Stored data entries

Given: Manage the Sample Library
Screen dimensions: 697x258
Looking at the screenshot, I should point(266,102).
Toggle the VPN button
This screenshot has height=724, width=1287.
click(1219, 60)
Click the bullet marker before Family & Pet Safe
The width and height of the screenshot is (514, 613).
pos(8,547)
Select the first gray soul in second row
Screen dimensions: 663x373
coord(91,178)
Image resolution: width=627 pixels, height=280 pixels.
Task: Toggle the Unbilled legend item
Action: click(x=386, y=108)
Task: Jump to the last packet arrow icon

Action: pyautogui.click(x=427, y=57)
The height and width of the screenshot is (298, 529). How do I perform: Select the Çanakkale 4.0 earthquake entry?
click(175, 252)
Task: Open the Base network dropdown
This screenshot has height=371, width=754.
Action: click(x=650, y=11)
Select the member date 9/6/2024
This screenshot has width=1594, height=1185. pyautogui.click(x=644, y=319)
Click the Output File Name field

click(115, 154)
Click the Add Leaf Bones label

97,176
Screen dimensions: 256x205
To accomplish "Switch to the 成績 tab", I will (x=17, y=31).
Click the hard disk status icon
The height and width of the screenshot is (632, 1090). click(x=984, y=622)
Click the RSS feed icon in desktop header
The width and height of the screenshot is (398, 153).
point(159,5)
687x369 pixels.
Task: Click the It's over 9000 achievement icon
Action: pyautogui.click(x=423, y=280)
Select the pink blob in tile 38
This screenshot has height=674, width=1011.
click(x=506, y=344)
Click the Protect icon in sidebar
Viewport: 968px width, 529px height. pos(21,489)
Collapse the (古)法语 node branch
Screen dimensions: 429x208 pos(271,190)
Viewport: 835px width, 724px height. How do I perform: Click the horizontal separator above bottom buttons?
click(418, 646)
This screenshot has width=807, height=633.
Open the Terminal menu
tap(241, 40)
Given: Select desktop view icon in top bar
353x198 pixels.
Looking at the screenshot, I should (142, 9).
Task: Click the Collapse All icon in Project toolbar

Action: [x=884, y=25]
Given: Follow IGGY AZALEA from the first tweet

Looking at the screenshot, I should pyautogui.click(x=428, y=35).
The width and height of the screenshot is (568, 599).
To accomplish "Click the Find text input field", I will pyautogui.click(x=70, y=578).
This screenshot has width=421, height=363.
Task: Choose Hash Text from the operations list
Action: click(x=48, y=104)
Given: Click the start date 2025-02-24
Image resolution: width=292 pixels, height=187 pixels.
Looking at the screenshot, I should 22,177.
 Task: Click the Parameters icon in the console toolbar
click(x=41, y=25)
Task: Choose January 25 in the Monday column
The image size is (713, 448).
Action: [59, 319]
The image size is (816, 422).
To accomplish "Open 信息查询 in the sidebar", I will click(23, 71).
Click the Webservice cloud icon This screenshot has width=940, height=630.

■ WORK ITEM ■
Identify every line above that includes the word "desktop", and show those lines.

■ WRITTEN REPLY ■
Click the RSS feed icon in desktop header
Given: Select desktop view icon in top bar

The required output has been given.